**Entries on where the items appear:**

┄┄┄┄┄┄

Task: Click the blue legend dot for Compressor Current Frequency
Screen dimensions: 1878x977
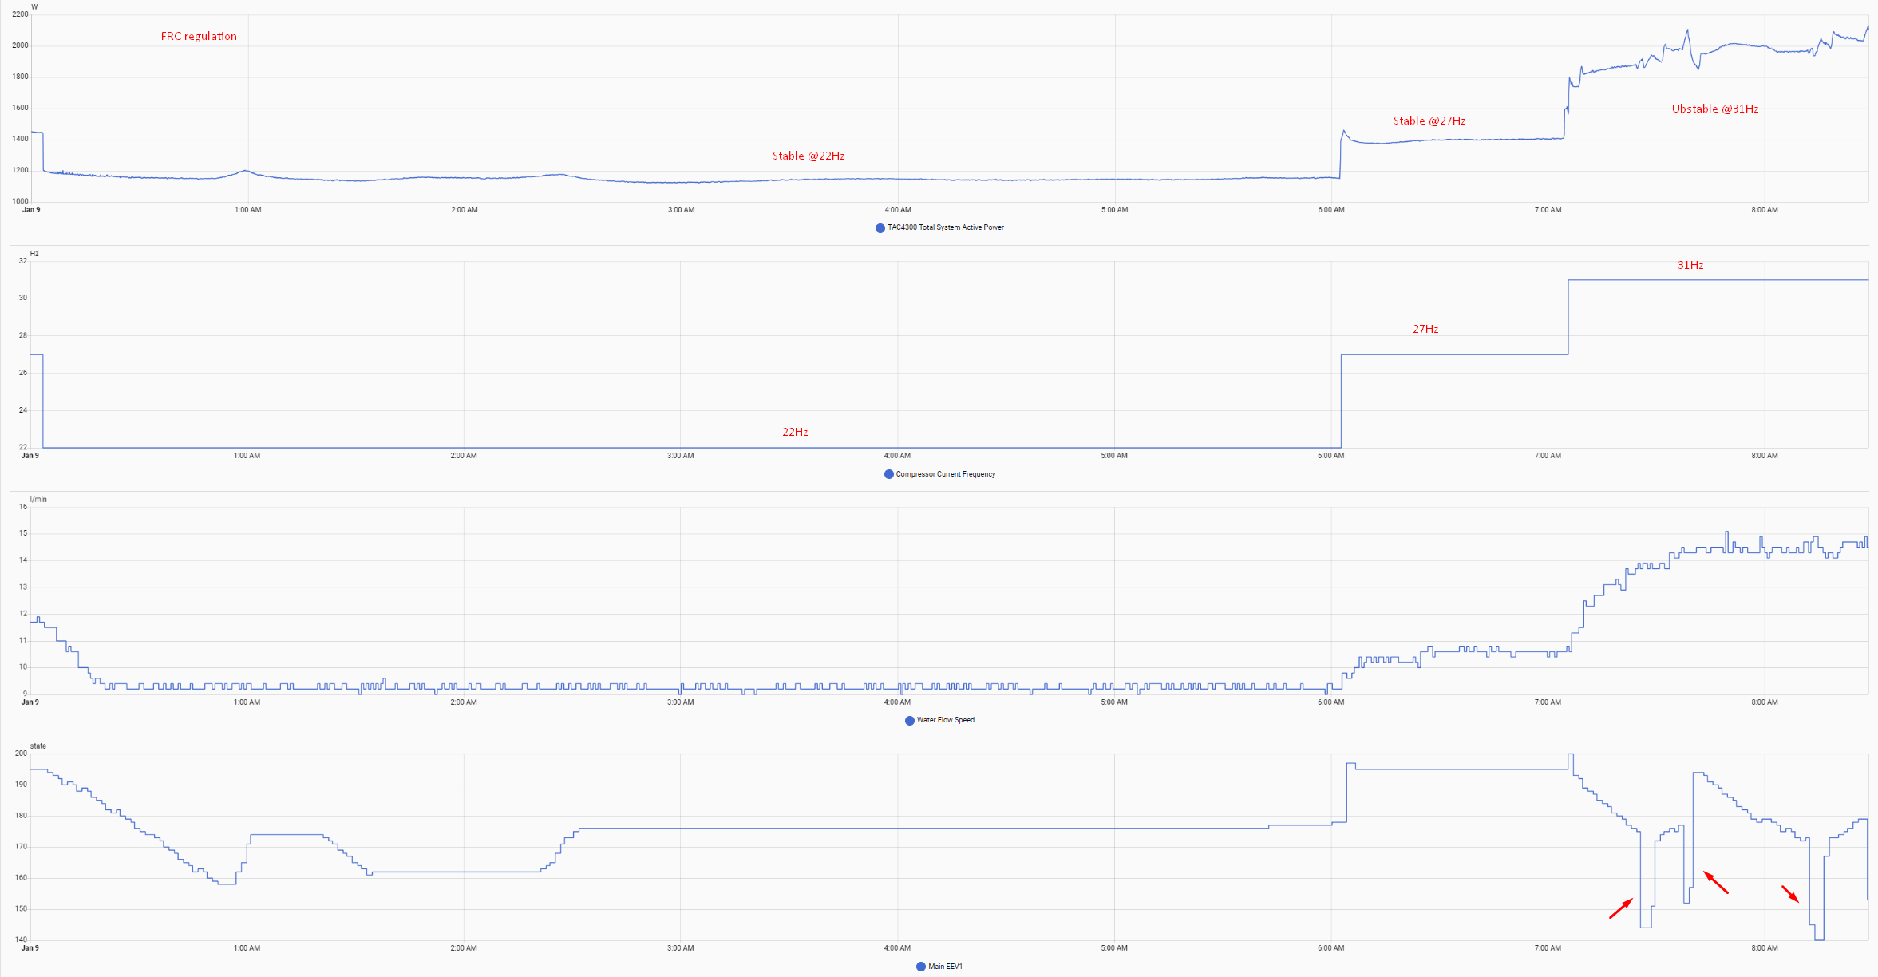Action: (x=888, y=474)
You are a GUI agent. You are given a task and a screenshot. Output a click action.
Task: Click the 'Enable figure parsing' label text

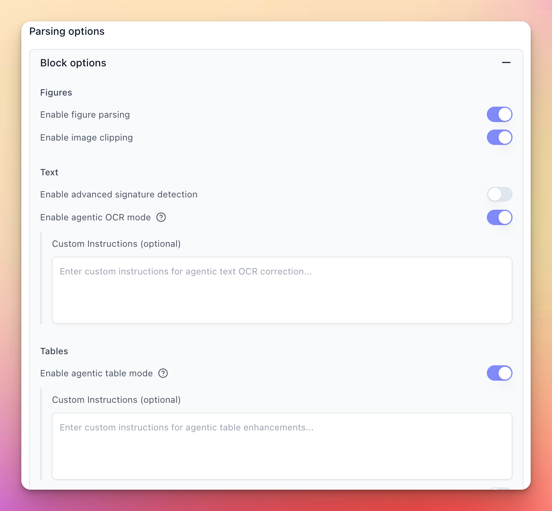85,115
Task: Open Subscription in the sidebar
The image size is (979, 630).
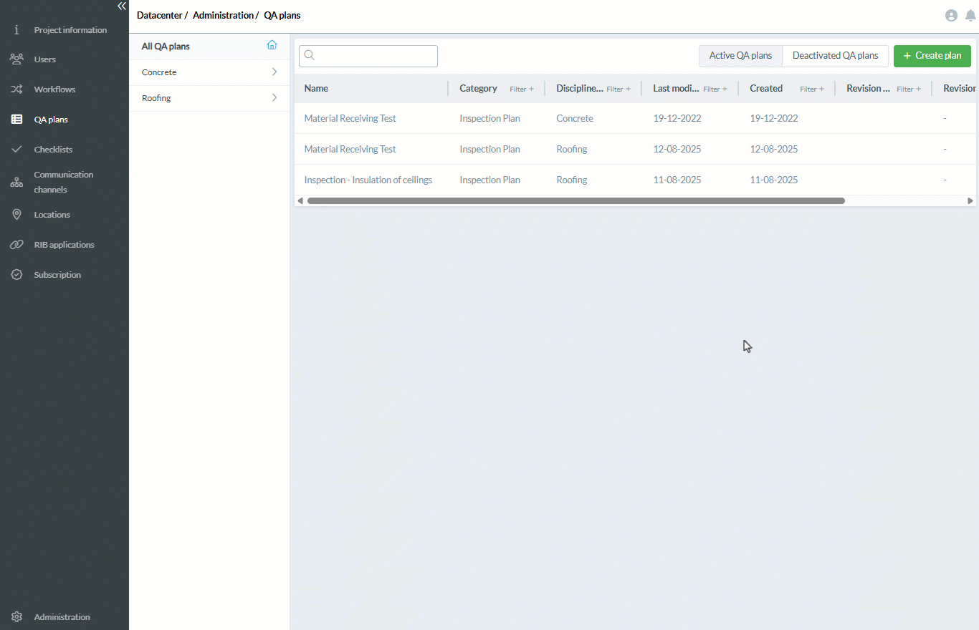Action: point(57,275)
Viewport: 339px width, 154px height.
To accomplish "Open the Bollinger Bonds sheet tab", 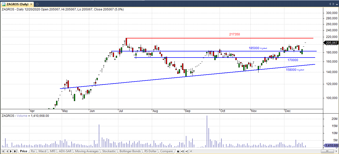I will [x=130, y=151].
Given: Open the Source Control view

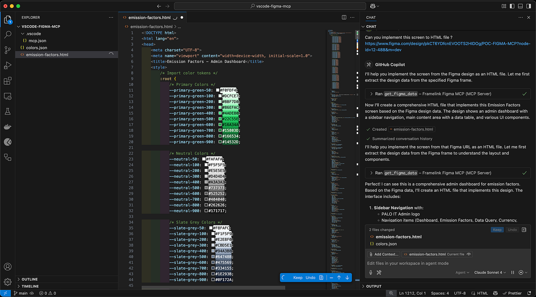Looking at the screenshot, I should click(x=8, y=50).
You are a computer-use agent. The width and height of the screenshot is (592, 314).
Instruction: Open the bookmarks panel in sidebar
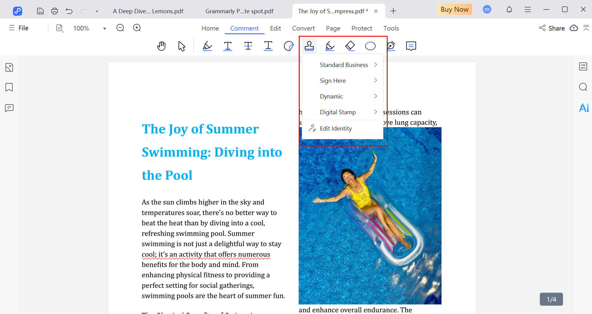[9, 87]
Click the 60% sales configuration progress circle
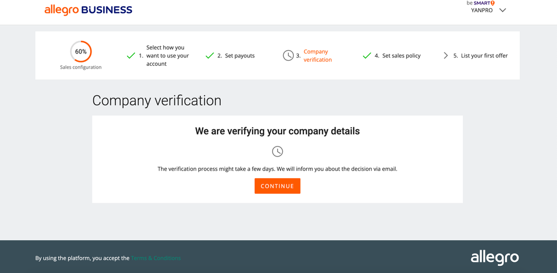This screenshot has height=273, width=557. pyautogui.click(x=81, y=52)
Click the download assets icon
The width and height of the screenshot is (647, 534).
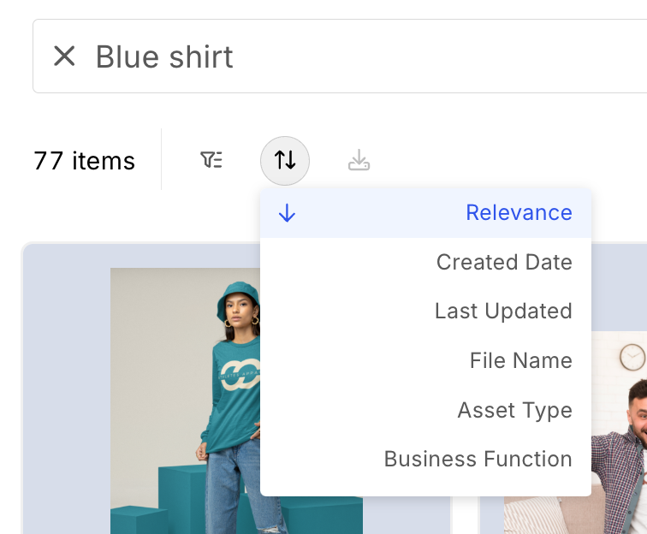pos(359,160)
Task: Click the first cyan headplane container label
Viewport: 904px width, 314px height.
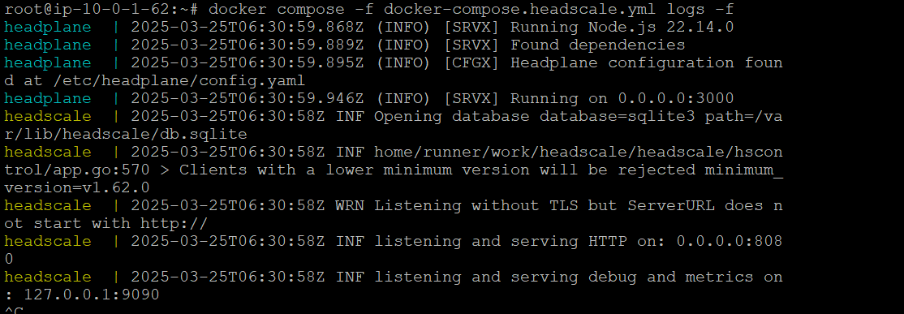Action: tap(48, 28)
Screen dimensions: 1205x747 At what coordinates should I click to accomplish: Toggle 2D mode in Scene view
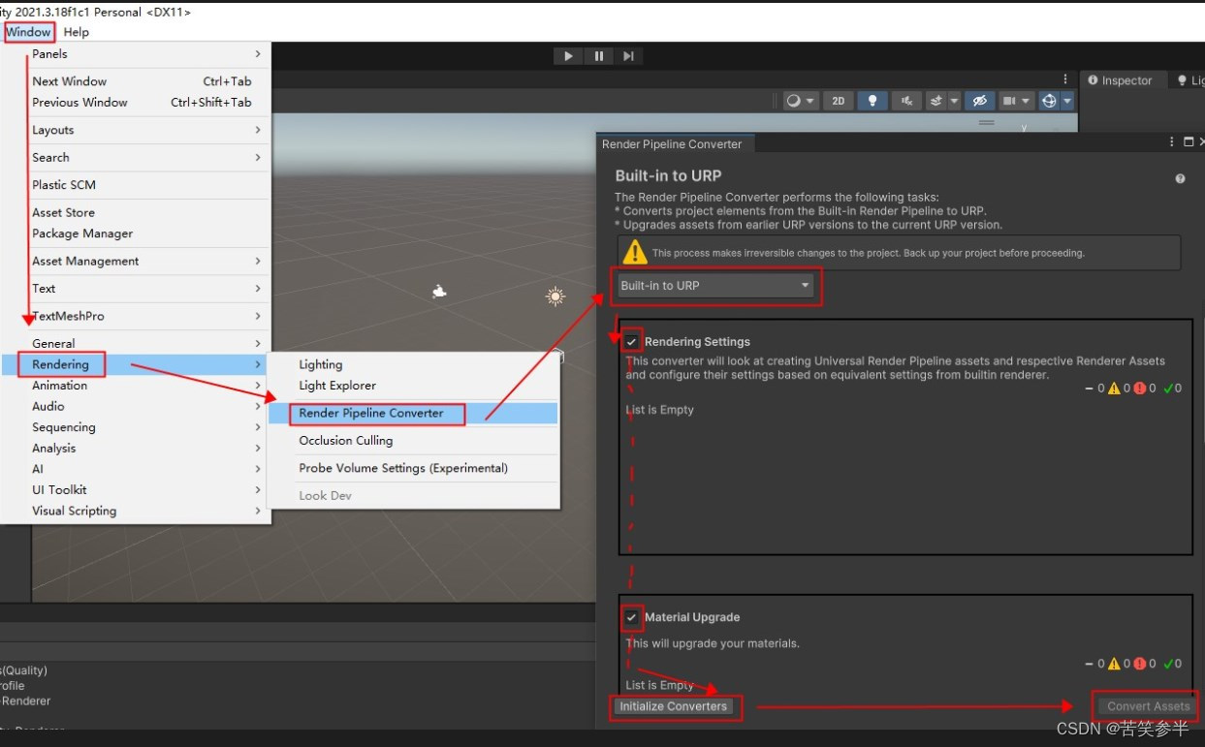(838, 100)
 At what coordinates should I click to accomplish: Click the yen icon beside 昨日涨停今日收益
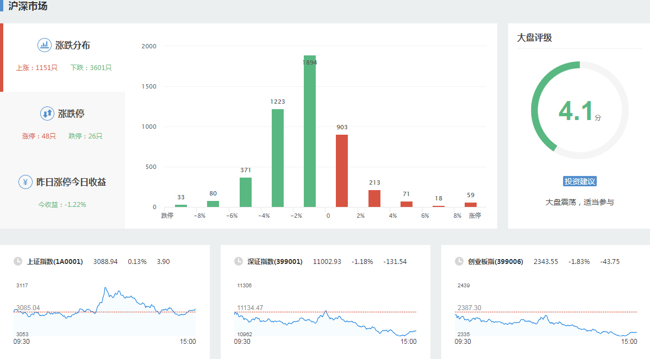click(x=26, y=182)
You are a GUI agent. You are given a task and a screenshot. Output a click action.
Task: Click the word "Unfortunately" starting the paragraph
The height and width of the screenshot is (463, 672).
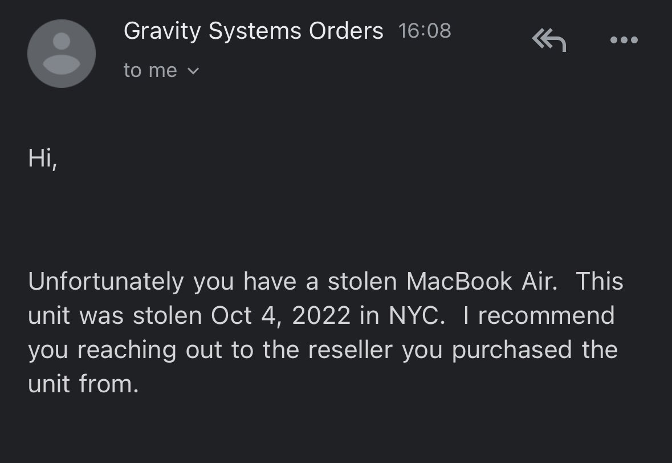(x=106, y=282)
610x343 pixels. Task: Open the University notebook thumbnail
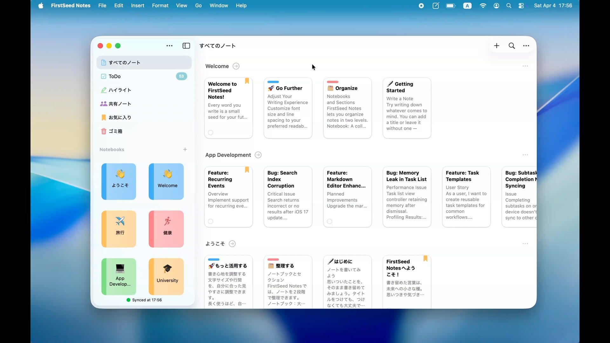(166, 276)
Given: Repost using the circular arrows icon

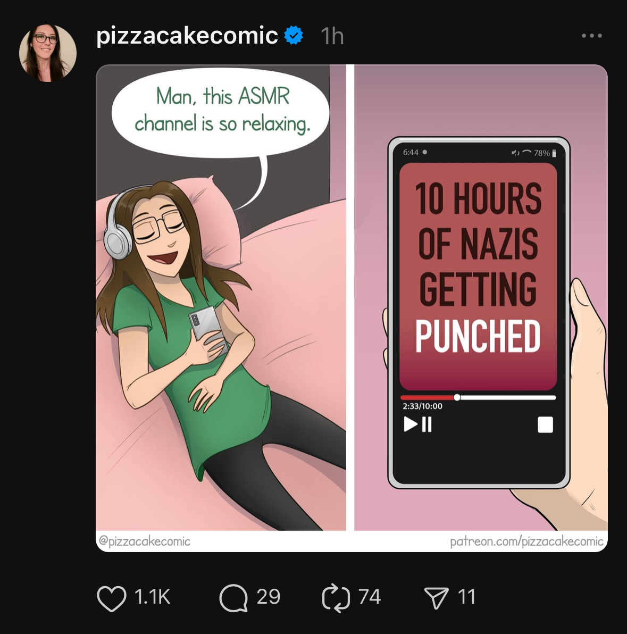Looking at the screenshot, I should click(336, 598).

┄┄┄┄┄┄

**Brief:**
Render the stretch from "At what coordinates should I click to accomplish: Click" through "click(x=26, y=182)" as a JSON list of strings, one string per line, with blank lines and the pictures left out.

**Solution for this task:**
[
  " At what coordinates should I click to accomplish: Click the yen icon beside 昨日涨停今日收益",
  "click(x=26, y=182)"
]